Зовёт жителя пред лицо своё и говорит:
— Верю! Иди и проповедуй истину твою, но однако гляди в оба!
Пошёл житель по базарам, по ярмаркам, по большим городам, по маленьким и везде возглашает:
— Вы чего делаете?
Видят люди — личность, располагающая к доверию и кротости необыкновенной, сознаются пред ним, кто в чём виноват, и даже заветные мечты открывают: один — как бы украсть безнаказанно, другой — как бы надуть, третьему — как бы оклеветать кого-нибудь, а все вместе — как люди исконно русские — желают уклониться от всех повинностей пред жизнью и обязанности забыть.
Он им и говорит:
— А вы — бросьте всё! Потому сказано: «Всякое существование есть страдание, но в страдание оно обращается благодаря желаниям, следовательно, чтобы уничтожить страдание — надо уничтожить желания». Вот! Перестанемте желать, и всё само собою уничтожится — ей-богу!

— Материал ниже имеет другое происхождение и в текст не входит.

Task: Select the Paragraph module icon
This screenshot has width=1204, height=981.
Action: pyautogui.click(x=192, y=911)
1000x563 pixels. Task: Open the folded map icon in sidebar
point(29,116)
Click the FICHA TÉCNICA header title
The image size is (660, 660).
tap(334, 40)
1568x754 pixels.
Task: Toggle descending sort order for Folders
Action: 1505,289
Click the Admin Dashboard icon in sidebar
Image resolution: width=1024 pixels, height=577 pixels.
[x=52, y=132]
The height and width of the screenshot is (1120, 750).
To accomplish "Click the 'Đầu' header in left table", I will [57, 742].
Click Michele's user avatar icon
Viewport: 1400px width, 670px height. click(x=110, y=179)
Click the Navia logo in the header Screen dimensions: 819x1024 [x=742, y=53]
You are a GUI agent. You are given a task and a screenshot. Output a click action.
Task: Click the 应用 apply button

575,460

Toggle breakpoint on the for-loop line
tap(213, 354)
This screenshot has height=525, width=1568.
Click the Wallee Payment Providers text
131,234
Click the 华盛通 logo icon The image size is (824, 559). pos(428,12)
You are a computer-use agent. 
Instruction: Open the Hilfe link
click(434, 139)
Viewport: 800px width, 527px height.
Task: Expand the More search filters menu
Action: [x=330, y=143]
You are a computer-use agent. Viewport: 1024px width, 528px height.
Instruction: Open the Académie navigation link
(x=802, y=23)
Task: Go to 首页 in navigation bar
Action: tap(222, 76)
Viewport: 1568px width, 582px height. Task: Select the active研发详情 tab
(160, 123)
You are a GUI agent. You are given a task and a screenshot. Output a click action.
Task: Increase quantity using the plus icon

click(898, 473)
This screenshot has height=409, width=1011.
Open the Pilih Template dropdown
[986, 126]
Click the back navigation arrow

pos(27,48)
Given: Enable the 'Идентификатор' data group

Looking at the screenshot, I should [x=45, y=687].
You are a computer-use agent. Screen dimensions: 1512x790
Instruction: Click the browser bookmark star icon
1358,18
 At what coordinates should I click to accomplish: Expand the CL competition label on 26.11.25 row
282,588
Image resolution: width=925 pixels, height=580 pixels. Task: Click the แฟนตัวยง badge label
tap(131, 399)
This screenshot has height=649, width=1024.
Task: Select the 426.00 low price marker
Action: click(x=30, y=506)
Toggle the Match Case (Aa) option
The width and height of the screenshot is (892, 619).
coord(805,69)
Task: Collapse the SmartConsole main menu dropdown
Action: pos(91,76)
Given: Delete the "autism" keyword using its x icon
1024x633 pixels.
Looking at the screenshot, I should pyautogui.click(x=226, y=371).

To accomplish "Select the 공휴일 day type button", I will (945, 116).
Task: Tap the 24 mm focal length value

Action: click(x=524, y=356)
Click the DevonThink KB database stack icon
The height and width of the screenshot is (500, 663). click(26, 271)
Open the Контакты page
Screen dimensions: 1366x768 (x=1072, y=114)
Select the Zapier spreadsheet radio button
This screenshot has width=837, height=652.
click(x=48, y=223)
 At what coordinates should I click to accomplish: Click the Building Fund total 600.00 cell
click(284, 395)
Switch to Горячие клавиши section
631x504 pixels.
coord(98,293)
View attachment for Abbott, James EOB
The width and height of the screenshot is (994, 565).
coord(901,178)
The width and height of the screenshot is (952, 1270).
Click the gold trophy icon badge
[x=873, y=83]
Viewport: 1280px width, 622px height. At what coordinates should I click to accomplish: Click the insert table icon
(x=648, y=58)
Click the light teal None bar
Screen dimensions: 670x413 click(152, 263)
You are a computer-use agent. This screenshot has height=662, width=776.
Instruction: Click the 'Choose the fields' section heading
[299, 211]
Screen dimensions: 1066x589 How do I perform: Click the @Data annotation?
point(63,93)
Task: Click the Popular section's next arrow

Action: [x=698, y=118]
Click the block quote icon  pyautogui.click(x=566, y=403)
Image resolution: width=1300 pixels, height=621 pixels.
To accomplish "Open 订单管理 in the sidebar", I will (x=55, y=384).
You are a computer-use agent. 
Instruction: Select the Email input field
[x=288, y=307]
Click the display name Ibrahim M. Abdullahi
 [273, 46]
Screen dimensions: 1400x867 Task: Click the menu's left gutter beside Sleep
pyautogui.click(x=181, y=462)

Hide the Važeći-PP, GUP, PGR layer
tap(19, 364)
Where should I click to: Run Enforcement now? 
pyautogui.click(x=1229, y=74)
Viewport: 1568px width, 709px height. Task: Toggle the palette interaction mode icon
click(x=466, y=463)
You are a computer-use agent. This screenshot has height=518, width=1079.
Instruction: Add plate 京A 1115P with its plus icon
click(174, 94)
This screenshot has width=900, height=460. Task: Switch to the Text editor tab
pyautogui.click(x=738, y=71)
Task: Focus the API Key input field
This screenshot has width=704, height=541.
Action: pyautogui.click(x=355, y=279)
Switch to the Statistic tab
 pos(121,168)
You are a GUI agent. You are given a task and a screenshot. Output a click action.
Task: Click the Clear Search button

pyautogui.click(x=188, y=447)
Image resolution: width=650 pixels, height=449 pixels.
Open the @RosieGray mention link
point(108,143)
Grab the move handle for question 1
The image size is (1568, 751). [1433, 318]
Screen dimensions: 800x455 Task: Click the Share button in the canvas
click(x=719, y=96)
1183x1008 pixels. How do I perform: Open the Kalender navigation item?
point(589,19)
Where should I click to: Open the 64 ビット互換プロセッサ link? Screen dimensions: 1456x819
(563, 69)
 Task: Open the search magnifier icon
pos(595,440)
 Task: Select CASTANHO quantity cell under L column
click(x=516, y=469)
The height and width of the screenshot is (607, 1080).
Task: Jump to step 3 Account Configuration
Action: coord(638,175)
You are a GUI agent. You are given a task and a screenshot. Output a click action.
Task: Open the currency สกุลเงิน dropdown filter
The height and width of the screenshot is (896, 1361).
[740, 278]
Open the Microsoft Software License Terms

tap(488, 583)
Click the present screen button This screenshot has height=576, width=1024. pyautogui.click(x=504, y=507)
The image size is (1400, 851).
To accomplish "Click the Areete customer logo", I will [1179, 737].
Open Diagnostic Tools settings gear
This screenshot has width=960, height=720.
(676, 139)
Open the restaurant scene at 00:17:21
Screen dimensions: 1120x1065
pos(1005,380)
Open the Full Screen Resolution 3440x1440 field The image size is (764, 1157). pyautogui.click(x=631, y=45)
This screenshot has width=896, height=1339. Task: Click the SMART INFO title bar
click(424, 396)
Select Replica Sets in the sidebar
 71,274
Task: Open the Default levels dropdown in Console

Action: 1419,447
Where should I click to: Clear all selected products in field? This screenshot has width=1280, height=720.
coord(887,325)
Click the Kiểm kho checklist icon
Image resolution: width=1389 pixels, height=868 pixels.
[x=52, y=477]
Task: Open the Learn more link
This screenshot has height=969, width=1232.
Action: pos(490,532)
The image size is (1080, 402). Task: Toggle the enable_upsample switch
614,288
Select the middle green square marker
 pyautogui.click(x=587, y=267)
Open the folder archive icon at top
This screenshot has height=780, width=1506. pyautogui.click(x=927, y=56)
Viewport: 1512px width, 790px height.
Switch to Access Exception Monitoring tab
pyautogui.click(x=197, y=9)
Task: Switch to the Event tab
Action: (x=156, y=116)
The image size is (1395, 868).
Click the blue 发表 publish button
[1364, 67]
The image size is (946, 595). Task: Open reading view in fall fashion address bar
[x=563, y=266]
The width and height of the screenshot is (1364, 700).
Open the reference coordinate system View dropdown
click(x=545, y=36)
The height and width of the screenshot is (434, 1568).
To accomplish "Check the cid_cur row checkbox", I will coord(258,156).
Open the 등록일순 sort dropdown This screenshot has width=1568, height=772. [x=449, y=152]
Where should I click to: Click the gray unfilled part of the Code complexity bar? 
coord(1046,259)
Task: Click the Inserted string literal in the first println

Люди, конечно, рады: и правильно и просто. Сейчас же, где кто стоял, там и лёг. Свободно стало, тихо…
Долго ли, коротко ли, но только замечает Игемон, что уж очень смиренно вокруг и как будто жутко даже, но — храбрится.
«Притворились, шельмы!»
Одни насекомые, продолжая исполнять свои природные обязанности, неестественно размножаются, становясь всё более дерзкими в поступках своих.
«Однако — какая безглагольность!» — думает Игемон, ежась и почёсываясь всюду.
Зовёт услужающего кавалера из жителей.
— Ну-ка, освободи меня от лишних…
А тот ему:
— Не могу.
— Что-о?
— Никак не могу, потому хотя они и беспокоят, но — живые, а…
— А вот я тебя самого покойником сделаю!
— Воля ваша.
И так — во всём. Все единодушно говорят — воля ваша, а как он прикажет исполнить его волю — скука начинается смертная. Дворец Игемона разваливается, крысы его заполнили, едят дела и, отравляясь, издыхают. Сам Игемон всё глубже погружается в неделание, лежит на диване и мечтает о прошлом — хорошо тогда жилось!
Жители разнообразно сопротивлялись циркулярам, некоторых надо было смертию казнить, отсюда — поминки с блинами, с хорошим угощением! То там житель пытается что-нибудь сделать, надобно ехать и запрещать действие, отсюда — прогонные! Доложишь куда следует, что «во вверенном мне пространстве все жители искоренены», — отсюда наградные, и свежих жителей пришлют!
Мечтает Игемон о прошлом, а соседи, Игемоны других племён, живут себе, как жили, на своих основах, жители у них сопротивляются друг другу кто чем может и где надо, шум у них, бестолочь, движение всякое, а — ничего, и полезно им, и вообще — интересно.
И вдруг догадался Игемон:
«Батюшки! А ведь подкузьмил меня житель-то!»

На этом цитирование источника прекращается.